- Theatrical release poster
- Directed by: Philip Martin
- Written by: Richard D'Ovidio
- Produced by: Rob Carliner; Al Corley; Eugene Musso; Bart Rosenblatt; Gordon Bijelonic;
- Starring: John Travolta; Christopher Plummer; Tye Sheridan; Abigail Spencer; Marcus Thomas; Anson Mount; Jennifer Ehle;
- Cinematography: John Bailey
- Edited by: Peter Boyle
- Production companies: Code Entertainment; Solution Entertainment Group;
- Distributed by: Saban Films
- Release dates: September 12, 2014 (TIFF); April 24, 2015 (United States);
- Running time: 92 minutes
- Country: United States
- Language: English
- Budget: $11 million
- Box office: $16 million

= The Forger (2014 film) =

2014 film by Philip Martin

The Forger is a 2014 American thriller drama film directed by Philip Martin and starring John Travolta. It started filming in October 2013. It was released to theaters on April 24, 2015.

==Plot==
Raymond Cutter, a second-generation criminal, cuts a deal with an underworld art dealer to get released early from prison to spend time with his son who has an inoperable brain tumor.
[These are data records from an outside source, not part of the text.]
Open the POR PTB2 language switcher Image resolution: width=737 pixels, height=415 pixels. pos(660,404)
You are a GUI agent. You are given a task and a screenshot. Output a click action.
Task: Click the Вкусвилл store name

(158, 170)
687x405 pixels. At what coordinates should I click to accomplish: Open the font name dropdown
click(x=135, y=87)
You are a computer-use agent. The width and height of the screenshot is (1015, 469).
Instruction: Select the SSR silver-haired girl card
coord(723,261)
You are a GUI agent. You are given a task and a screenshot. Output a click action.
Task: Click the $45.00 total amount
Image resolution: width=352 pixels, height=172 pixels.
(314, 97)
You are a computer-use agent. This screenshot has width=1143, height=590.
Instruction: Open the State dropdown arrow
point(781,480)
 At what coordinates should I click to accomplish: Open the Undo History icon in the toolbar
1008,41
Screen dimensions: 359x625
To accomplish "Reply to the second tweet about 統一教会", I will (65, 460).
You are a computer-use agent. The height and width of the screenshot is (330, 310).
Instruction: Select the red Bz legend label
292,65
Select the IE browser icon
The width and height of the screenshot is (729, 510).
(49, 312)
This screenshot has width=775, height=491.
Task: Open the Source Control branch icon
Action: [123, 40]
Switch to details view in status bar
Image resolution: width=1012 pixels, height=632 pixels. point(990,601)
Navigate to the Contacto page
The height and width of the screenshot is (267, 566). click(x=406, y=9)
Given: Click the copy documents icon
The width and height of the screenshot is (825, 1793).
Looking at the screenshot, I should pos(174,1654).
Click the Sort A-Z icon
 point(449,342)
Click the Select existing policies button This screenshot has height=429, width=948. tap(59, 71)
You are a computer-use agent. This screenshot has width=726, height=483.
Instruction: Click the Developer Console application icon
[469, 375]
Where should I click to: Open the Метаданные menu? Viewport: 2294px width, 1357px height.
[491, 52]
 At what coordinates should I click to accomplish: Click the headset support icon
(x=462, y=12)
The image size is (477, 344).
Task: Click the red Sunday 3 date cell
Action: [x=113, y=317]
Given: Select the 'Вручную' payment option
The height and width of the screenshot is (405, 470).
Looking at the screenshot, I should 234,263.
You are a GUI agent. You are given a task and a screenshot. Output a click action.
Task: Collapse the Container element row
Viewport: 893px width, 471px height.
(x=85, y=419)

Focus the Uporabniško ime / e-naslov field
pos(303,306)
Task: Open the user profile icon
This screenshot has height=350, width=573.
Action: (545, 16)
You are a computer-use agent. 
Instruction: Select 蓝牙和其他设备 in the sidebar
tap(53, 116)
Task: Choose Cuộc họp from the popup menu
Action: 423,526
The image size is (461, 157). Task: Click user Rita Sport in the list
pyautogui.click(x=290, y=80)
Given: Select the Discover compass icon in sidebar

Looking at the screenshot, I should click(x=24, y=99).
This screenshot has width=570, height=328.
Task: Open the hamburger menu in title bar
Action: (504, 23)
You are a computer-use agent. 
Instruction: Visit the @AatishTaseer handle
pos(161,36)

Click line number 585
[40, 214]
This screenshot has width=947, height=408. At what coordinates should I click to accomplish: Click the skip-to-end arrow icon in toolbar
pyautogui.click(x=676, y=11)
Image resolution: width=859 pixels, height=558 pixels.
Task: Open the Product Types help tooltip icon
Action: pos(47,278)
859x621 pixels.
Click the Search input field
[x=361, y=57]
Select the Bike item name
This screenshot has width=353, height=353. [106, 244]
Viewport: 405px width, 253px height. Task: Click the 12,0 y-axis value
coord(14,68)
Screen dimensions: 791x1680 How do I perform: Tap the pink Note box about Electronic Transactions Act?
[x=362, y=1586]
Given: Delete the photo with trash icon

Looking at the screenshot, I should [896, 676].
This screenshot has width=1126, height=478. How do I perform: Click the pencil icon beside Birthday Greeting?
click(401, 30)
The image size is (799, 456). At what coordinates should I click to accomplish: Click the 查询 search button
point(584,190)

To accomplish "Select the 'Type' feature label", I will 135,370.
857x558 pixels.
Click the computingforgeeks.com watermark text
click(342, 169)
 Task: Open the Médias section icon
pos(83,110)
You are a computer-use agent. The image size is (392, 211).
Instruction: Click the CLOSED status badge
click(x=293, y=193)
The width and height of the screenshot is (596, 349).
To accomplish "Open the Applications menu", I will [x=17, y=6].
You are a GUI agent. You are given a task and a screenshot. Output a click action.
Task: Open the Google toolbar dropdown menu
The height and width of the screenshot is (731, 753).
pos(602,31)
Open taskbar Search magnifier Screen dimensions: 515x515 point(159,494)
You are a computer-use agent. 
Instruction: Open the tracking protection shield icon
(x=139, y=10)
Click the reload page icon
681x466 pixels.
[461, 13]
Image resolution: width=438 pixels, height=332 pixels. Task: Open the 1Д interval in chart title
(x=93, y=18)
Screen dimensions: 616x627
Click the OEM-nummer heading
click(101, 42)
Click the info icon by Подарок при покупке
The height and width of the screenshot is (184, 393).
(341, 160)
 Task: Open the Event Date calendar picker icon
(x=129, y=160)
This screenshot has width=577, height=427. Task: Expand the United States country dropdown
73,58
He must forge a copy of Monet's Woman with a Parasol - Madame Monet and Her Son (in the National Gallery of Art, Washington, D.C.) and switch it with the real one, with the help of his son and father, to repay the syndicate that arranged his release.

==Release and reception==
===Distribution===
The Forger premiered at the Toronto International Film Festival on September 12, 2014. Prior to, Saban Films acquired U.S. distribution rights for over $2 million, beating studios including A24 and The Weinstein Company.

===Critical response===
The Forger was panned by critics and audiences alike. On Rotten Tomatoes, the film holds a 9% rating, with an average score of 4.2/10, based on 44 reviews. The consensus reads, "So rote that its star is overshadowed by his wig, The Forger offers nary a thrill nor a scintilla of suspense that couldn't be overpowered by a decent basic-cable drama." On Metacritic, the film has a score of 32 out of 100, indicating "generally unfavorable reviews", based on 16 reviews from critics. IGN awarded it a score of 4.5 out of 10, saying "The Forger, starring John Travolta, goes through the motions, but isn't the real deal."